With the support of the Clinical Research Operations Manager, the Clinical Research Coordinator II or III will provide research study assistance and coordination services to different clinical research areas for AKDHC Medical Research Services, LLC. You will also be responsible for assisting the Principal Investigator and ancillary staff in educating patients about research studies.  Clinical Research will include clinical trials in our regular nephrology offices, as well as our surgery center and dialysis units.

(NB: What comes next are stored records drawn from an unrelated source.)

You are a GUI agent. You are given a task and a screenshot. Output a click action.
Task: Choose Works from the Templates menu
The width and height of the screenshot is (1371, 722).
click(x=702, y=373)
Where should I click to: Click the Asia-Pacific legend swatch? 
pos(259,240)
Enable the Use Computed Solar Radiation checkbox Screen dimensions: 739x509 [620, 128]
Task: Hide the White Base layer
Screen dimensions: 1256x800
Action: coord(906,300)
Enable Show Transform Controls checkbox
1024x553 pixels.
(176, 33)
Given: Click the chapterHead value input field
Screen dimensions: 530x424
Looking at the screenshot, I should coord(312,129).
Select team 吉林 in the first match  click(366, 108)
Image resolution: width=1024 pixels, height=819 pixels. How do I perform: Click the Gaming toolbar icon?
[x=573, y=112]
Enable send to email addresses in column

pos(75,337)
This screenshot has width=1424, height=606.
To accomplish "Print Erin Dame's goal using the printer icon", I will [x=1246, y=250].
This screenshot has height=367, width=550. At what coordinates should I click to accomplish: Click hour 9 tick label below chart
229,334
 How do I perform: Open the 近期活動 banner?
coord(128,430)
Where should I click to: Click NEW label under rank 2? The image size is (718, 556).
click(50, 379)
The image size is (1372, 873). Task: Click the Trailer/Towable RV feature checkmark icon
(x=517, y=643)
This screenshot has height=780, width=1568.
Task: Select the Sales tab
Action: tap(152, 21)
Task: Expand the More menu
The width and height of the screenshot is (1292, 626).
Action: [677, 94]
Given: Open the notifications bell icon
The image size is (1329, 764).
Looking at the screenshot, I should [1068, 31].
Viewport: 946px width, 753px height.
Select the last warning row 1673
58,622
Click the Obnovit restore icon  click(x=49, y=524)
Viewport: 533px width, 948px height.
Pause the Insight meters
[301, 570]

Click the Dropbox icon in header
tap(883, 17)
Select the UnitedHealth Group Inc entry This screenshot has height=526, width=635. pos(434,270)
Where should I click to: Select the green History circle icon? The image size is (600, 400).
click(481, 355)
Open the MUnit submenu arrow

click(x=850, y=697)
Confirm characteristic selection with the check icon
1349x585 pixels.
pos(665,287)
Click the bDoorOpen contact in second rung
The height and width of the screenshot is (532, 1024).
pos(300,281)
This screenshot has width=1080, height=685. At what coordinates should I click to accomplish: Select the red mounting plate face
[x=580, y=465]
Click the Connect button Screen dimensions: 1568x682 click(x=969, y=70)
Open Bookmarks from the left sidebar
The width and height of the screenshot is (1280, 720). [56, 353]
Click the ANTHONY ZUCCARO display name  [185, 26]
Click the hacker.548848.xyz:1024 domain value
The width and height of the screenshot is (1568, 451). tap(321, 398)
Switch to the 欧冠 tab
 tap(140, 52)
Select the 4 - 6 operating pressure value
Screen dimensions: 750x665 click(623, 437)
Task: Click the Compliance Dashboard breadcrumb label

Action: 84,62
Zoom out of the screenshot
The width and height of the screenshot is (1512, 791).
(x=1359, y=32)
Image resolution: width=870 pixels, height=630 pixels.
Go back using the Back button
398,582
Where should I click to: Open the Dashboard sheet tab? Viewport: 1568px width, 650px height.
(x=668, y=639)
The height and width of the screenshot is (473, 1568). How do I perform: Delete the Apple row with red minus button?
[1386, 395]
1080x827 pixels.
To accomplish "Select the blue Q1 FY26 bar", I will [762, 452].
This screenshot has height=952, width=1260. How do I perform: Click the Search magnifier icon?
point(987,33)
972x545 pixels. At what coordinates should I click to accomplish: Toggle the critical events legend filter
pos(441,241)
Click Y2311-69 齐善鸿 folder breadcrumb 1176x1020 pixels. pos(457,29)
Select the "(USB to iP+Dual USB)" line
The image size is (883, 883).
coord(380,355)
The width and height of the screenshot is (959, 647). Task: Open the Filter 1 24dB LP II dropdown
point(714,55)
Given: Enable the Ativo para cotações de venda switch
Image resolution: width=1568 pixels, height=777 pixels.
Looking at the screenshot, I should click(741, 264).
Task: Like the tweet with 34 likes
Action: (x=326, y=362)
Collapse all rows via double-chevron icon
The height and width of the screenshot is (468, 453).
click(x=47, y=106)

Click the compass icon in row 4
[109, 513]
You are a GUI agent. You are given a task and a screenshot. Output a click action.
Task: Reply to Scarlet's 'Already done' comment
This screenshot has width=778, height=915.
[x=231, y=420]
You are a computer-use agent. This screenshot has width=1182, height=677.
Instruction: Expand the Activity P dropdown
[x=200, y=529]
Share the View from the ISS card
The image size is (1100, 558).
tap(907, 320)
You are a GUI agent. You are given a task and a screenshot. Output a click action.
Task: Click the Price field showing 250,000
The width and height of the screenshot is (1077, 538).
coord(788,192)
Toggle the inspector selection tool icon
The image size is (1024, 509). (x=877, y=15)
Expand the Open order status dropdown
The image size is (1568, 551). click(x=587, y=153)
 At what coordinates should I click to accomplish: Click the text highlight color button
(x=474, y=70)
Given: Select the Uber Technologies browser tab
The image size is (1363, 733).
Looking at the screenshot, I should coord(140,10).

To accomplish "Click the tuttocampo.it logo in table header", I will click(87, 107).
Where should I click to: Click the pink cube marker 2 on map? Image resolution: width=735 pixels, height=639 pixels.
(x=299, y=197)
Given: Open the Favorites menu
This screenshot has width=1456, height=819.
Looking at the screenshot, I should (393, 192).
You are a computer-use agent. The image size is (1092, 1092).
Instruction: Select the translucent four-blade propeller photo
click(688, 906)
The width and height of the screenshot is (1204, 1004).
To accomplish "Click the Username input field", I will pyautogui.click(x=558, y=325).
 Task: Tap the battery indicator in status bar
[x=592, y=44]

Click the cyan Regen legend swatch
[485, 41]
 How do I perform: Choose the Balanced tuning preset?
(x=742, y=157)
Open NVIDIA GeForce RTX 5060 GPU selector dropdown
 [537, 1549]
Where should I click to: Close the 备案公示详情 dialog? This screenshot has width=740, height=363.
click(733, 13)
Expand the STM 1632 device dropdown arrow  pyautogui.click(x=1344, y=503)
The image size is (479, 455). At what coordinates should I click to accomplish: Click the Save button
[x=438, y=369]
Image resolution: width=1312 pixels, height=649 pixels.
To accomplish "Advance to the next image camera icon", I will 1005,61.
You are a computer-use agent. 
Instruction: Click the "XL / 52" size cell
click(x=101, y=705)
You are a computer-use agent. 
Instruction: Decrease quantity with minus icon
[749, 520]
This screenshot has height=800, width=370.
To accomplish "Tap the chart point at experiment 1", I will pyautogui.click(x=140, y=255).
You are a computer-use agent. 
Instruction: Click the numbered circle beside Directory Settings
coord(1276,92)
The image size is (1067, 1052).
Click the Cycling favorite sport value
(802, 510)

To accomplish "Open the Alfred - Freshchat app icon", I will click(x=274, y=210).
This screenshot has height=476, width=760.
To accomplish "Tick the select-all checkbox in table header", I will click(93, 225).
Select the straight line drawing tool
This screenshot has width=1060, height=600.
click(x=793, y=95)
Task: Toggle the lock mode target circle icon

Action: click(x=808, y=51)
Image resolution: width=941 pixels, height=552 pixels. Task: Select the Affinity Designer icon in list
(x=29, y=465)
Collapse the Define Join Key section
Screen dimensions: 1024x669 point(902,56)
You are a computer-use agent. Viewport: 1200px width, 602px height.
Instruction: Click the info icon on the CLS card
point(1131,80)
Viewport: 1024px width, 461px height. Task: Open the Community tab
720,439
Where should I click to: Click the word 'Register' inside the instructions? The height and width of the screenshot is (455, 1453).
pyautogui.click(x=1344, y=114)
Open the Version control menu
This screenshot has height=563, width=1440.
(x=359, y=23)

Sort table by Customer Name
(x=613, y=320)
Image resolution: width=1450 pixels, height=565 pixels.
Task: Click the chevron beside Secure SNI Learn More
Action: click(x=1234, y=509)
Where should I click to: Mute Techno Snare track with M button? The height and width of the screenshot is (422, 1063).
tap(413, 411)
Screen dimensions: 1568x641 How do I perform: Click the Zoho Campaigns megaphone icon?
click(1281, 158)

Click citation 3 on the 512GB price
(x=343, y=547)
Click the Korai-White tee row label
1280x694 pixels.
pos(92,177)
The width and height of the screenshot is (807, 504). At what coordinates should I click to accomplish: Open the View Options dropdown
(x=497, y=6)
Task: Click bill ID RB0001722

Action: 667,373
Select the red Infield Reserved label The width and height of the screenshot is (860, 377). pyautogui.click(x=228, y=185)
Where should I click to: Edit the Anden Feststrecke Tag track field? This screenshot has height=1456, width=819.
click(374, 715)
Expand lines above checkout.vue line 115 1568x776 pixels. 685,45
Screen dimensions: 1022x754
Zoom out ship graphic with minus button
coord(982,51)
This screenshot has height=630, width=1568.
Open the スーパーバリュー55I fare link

Your responsibilities as the Clinical Research Coordinator will include:

  • Promotes research studies’ initiation and review, including completion of associated reports/questionnaires.
  • Promotes the positive growth of research within the company
  • Supports other team members with Research related activities
  • Represents AKDHC Medical Research Services, LLC and/or NKDHC, LLC at Investigator meetings as needed (requires out-of-state travel)
  • Complies with Standard Operating Procedures in all research activities
  • Applies knowledge of FDA CFR Regulations and ICH Guidelines to all research activities
  • Coordinates multiple clinical trials in various stages of development
  • Routinely and consistently travels between multiple sites to conduct patient visits, meet with sponsor representatives, and conduct in-services as necessary
  • Required to perform as stand-in/back-up to other team members as needed and under the guidance of the Primary Coordinator of the respective study
  • Maintains working knowledge of all currently enrolling studies and assists as back-up to other team members as needed
  • Maintains a thorough working knowledge through studying to achieve Clinical Research Coordinator Certification (if not already attained) and assists in the training and continued support of new Clinical Research Coordinator (if already attained)
  • Maintain the ability to provide basic patient care including: the use of medical terminology, understanding basic lab values, vital sign assessment, phlebotomy, medication administration under the direction of the PI, the ability to recognize adverse events and/or patients in distress requiring advanced patient care and reporting the same to the appropriate personnel
  • Assists in routine internal audits and in-house monitoring to ensure high-quality research and adherence to protocol
  • Perform other tasks as assigned by the Clinical Research Operations Manager
  • Maintain a positive, pleasant, professional working relationship with all research and ancillary staff.

You should have:

  • Bachelor’s degree in Nursing or a related field, Clinical Research Coordinator Certification (for III), and/or comparative work experience
  • Certificates and Licenses: Clinical Research EDC, GCP, and IATA training certificates; knowledge of ICH guidelines, GCP, and the clinical trial study process
  • Excellent patient care skills
  • Ability to work with a team and handle multiple projects
  • Excellent organizational, data management, and documentation skills
  • A positive work ethic and attitude and high energy is a must!
  • Ability to meet deadlines and multi-task without compromising quality
  • Ability to learn computer applications as necessary for the conduct of business such as AKDHC Intranet, Athena, and other software to retrieve and interpret information as needed; a basic ability to utilize Microsoft Office software is becoming necessary


We value our employees’ time and efforts. Our commitment to your success is enhanced by our competitive compensation and extensive benefits package including paid time off, medical, dental and vision benefits, and future growth opportunities within the company. Plus, we work to maintain the best possible environment for our employees where people can learn and grow with the company. We strive to provide a collaborative, creative environment where each person feels encouraged to contribute to our processes, decisions, planning, and culture.

We are an equal opportunity employer, and all qualified applicants will receive consideration for employment without regard to race, color, religion, sex, national origin, disability status, protected veteran status, or any other characteristic protected by law.